Ainhoa Brantuas, psicóloga: "Cuando un hombre se convierte en padre, también pasa por cambios hormonales que influyen en el apego"

Ainhoa Brantuas, psicóloga: "Cuando un hombre se convierte en padre, también pasa por cambios hormonales que influyen en el apego"

Tener un hijo es uno de los momentos de mayor importancia en la vida de cualquier persona. Siempre se habla de cómo cambia la maternidad a una mujer y, de hecho, estudios liderados por la Dra. Susana Carmona demuestran que el embarazo cambia morfológicamente el cerebro de la madre, pero ¿qué pasa con el papá?

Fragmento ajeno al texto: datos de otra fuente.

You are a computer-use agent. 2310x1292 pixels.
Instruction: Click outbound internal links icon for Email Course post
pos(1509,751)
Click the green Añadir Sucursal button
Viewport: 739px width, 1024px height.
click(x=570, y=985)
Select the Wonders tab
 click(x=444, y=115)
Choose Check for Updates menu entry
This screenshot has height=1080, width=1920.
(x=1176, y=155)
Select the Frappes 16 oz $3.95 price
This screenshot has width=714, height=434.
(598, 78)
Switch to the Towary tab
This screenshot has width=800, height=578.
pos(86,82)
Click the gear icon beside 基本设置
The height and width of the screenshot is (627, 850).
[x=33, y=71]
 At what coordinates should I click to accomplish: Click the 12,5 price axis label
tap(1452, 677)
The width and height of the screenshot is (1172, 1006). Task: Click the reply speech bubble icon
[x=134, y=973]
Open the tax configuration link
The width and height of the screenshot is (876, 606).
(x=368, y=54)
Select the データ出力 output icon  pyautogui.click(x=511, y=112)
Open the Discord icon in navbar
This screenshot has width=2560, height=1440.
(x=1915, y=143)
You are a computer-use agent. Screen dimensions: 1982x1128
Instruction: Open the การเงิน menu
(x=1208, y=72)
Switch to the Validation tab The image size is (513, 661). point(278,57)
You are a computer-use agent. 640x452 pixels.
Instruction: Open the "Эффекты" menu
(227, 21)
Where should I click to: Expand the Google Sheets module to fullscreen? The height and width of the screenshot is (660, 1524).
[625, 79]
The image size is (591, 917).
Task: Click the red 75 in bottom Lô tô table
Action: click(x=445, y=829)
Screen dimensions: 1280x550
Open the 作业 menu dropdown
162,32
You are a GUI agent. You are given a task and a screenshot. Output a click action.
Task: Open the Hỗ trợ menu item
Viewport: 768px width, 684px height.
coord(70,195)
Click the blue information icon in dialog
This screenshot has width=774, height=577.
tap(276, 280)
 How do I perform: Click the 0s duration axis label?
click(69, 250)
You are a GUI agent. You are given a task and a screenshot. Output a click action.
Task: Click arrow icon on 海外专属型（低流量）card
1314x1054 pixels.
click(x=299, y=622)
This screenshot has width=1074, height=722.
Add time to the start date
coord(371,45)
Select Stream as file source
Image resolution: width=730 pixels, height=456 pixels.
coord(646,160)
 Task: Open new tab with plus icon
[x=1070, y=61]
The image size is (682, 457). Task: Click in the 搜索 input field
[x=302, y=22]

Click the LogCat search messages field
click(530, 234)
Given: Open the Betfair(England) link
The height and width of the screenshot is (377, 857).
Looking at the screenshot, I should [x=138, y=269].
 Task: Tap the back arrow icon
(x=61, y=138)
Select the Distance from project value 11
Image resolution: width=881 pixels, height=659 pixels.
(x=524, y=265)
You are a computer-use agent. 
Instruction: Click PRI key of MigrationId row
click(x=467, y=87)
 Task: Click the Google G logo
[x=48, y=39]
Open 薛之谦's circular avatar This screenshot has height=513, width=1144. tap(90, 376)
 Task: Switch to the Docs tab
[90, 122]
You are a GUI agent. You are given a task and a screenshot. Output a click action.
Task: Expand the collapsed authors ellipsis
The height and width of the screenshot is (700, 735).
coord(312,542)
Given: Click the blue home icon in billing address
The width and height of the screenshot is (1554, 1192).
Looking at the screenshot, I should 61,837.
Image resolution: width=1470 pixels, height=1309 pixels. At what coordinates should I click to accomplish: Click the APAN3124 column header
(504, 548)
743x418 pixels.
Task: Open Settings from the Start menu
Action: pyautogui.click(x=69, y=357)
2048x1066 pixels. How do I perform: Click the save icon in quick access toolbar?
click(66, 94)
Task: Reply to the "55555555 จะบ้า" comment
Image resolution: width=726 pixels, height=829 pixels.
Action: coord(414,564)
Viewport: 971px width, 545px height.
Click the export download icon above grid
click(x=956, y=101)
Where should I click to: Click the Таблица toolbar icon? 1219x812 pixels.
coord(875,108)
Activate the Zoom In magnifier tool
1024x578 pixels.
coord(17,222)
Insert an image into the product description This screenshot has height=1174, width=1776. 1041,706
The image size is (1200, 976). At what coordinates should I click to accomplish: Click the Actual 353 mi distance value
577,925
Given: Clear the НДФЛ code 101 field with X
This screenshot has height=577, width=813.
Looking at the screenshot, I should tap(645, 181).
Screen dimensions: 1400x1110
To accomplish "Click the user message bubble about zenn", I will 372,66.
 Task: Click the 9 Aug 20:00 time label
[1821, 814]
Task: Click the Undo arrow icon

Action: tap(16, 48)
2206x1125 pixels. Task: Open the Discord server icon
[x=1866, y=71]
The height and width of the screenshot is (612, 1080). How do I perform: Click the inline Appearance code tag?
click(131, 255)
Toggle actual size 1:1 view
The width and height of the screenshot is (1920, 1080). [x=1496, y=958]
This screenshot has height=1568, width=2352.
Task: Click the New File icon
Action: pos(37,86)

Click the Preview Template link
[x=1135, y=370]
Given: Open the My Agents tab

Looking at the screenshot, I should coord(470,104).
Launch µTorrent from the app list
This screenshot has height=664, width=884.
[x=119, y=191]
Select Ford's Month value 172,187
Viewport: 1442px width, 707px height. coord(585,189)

Con motivo del Día del Padre, este jueves 19 de marzo, hemos hablado con la psicóloga general sanitaria Ainhoa Brantuas, directora del Instituto Psicológico de Atención Integral (IPAI), sobre cómo cambia al hombre la paternidad. Porque, sin duda, también le cambia; tanto es así que también experimentan cambios hormonales, algo que tradicionalmente solo se asociaba a la mujer. Y, como cabía esperar, todo ello desemboca, al igual que en el caso de las madres, en una montaña rusa de emociones. La psicóloga nos explica cuáles son las más habituales.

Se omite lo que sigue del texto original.